WHAT YOU HAVE TO DO | Once you have read the records below, restate them word for word.

[Dataset entries]

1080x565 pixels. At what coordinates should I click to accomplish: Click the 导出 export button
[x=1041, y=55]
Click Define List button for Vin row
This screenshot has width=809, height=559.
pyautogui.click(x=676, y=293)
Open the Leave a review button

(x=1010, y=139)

YOUR RESPONSE |
1080x565 pixels. At what coordinates should I click to accomplish: Click the 导出 export button
[x=1041, y=55]
Click Define List button for Vin row
This screenshot has width=809, height=559.
pyautogui.click(x=676, y=293)
Open the Leave a review button

(x=1010, y=139)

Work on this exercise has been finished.